Met de taaie volharding, met den duldenden moed van het Semitisch ras, heeft de romanschrijver, Israël Zangwill, auteur van het veel-gelezen en veel-bewonderd werk: ‘Children of the Ghetto’ zich niet laten ontmoedigen, toen zijn eerste dramatische arbeid: ‘Merely Mary Ann’, na de eerste opvoering in een klein plaatsje nabij London, weer voor een heelen tijd van 't programma verdween. De kritiek plukte en rukte aan ‘Merely Mary Ann’ tot er niet veel van over bleef. Zangwill erkende fouten in de compositie. Hij ging aan 't omwerken, deed concessies. Hij wijzigde het slot. Die wijziging kostte hem ontzettend veel moeite. Zangwill maakte op algemeen verlangen aan ‘Merely Mary Ann’ een bevredigend slot.
- O! dat bevredigend slot! Ja, ja! ik ben er toe overgegaan, om het publiek en de directie te bevredigen, en een concessie te doen aan de kritiek, maar.... mijn kunstenaarsgeweten laat mij geen rust.
‘Ik voel het zoo héél pijnlijk dat het vurig begeerd slot, misschien oorzaak is van het uitbundig succes, waarin mijn tooneelwerk zich nu mag verheugen. Ook ben ik véél, - zoo niet alles aan Mejuffrouw Robson's interpretatie van Mary Ann verschuldigd.

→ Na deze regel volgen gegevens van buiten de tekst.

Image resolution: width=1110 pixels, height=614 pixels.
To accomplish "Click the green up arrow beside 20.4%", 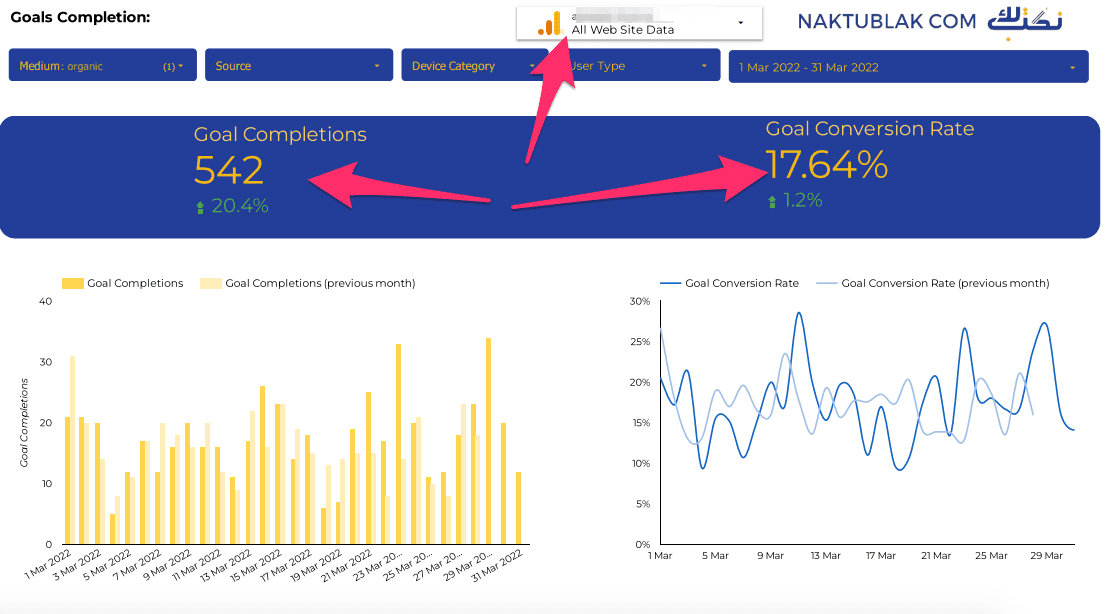I will click(200, 207).
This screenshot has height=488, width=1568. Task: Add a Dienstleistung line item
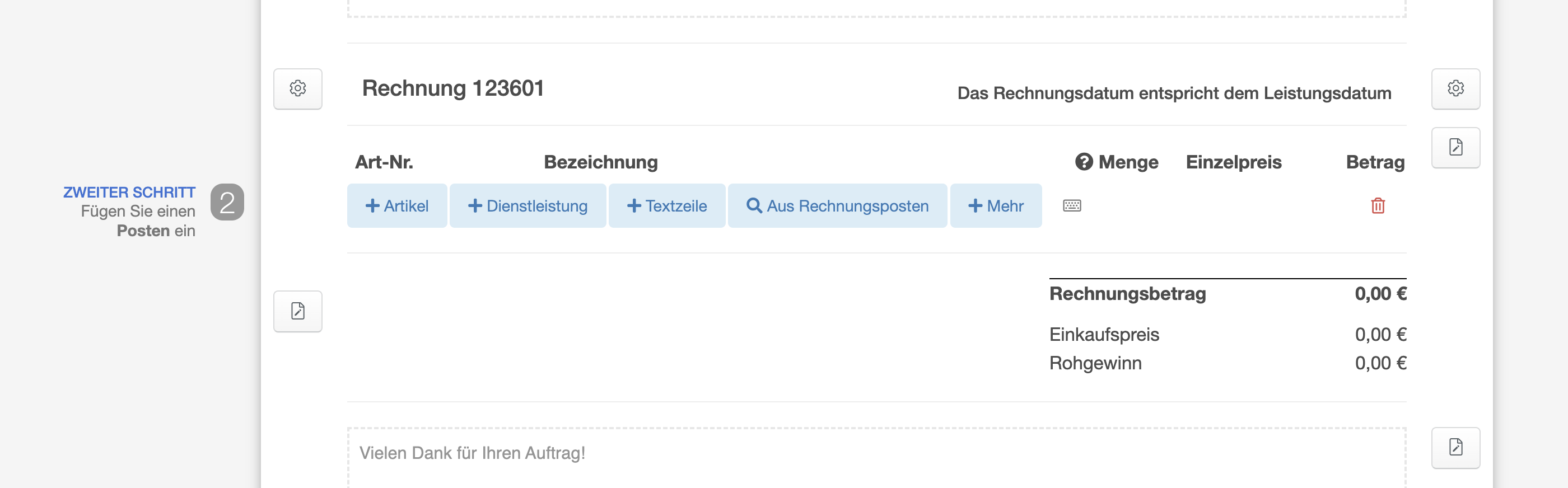tap(528, 206)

‘Waarom moesten Lancelot en Mary Ann per se trouwen? Wáárom kon het publiek die verbintenis niet blijven hopen en verwachten? Néén! zij moesten in 't huwelijk treden. Men liet mij geen rust. Goed. Ik heb aan mijn stuk “een gelukkig eind” gegeven, ik liet Lancelot met Mary Ann trouwen. Want, onder “gelukkig eind” verstaat men op 't tooneel meestal het huwelijk. En, - is het huwelijk in veel gevallen niet een ongelukkig begin, in plaats van een gelukkig eind?’ - Mejuffrouw Robson, de ideale Mary Ann, is een van die in Londen zoogevierde ‘Transatlantic girls’: eene Amerikaansche, mooi, sierlijk, scherpzinnig en talentvol. De gezaghebbende Engelsche kritikus Edward Russell, noemt haar, wat dramatisch uitbeeldingsvermogen aangaat, een vrouwelijke Jefferson. Mejuffrouw Robson is eene van die Amerikaansche prachtvrouwen waarover Max O'Rell (schuilnaam van den Eranschman Paul Blouet) onuitputtelijk in lof was. Voor den gewaardeerden romanschrijver Zangwill, die zich als dramaturg nog naam moest maken, was de actrice Robson van onschatbare waarde. Israël Zangwill is de eerste om dit te verklaren. Hij leidt nu te New-York de repetities van zijn stuk ‘The serio-comic governess’. De heldin is een meisje, dat overdag onderwijs geeft en 's avonds danst en zingt in een musichall. Merkwaardige combinatie! Aan den Amerikaanschen interviewer, zegt Zangwill het volgende: ‘Een dramaturg moet al de repetities van zijn werk persoonlijk bijwonen. Dán eerst komt hij achter zijn fouten in den bouw van 't stuk, onjuistheden in de uitbeelding der karakters, haperingen in den dialoog. Ik heb mijn serio-comic governess moeten omwerken.’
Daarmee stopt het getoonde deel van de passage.